Шаламов здесь очень точен: Третьяков, порвав в этот период с Маяковским, странным образом возненавидел стихи (хотя еще недавно баловался ими вместе со своим великим другом, сочинял сатирические куплеты и лозунги вроде: «Запомни заповедь одну: / С собою в клуб бери жену — / Не подражай буржую — / Свою, а не чужую» или «Замени машиной дроги, / Строй шоссейные пути, / По проселочной дороге/К коммунизму не прийти»). «Новый ЛЕФ» был на излете, и Третьяков, со свойственными ему крайностями, решил стать исключительно «фактовиком». После смерти Маяковского он неожиданно возвысился (возможно, благодаря тому, что Сталин провозгласил Маяковского «лучшим, талантливейшим поэтом советской эпохи»), много ездил за границу, в том числе в Германию, где сблизился с Б. Брехтом, но был расстрелян в 1937 году не как «германский», а как «японский шпион», поскольку ежовские следователи решили предъявить ему обвинение по его дальневосточной биографии.

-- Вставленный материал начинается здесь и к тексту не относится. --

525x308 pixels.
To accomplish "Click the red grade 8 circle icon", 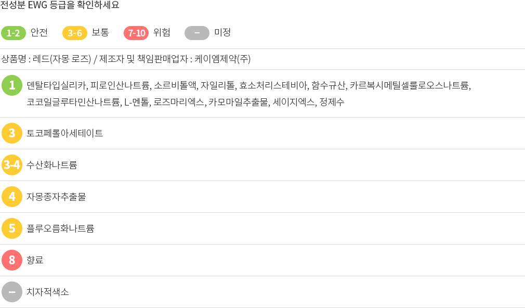I will pyautogui.click(x=12, y=260).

Шаламов хорошо знал о трагическом конце жизни Третьякова, и, вероятно, поэтому его воспоминания о нем столь лапидарны и касаются в большей мере отношения к стихам. В самом деле, смог ли бы редактор «Нового ЛЕФа» (которого Шаламов считал очень подходящим для дискуссии о «физиках» и «лириках» 1950-х годов — разумеется, на стороне «физиков») как-то одобрить такое лирическое стихотворение молодого Шаламова:
Игрою детской увлеченный, Я наблюдаю много лет, Как одноногие девчонки За стеклышками скачут вслед. Мальчишки с ними не играют, А лишь восторженно галдят, Когда такая вместо рая Вдруг попадает прямо в ад. И неудачнице вдогонку Грозятся бросить кирпичом. На то она ведь и девчонка, Им все, девчонкам, нипочем.Это единственное из ранних стихотворений Шаламова, сохранившееся в его памяти после сожжения всех рукописей женой после ареста 1937 года. К тому времени им было написано, как он вспоминал, около двухсот стихотворений и набросано около 150 сюжетов рассказов («Увы, жена моя сберегла напечатанное и не сберегла написанное, пока я был на Колыме» — это его вечный укор первой жене Г.И. Гудзь). Основная часть написанного принадлежит периоду 1932—1936 годов, после Вишерского лагеря, но стихотворение про «девчонок» относится явно к концу 1920-х, потому что Шаламов приводит его в связи со своим посещением редакции журнала «Красная новь» в 1928 году Стихи — почти детские, вполне традиционные, и Шаламову было больше всего странно, что консультант «Красной нови» А. Митрофанов почему-то назвал их «пастернаковскими»: «Вся Россия пишет под Пастернака. И вы тоже. И, знаете, идите домой».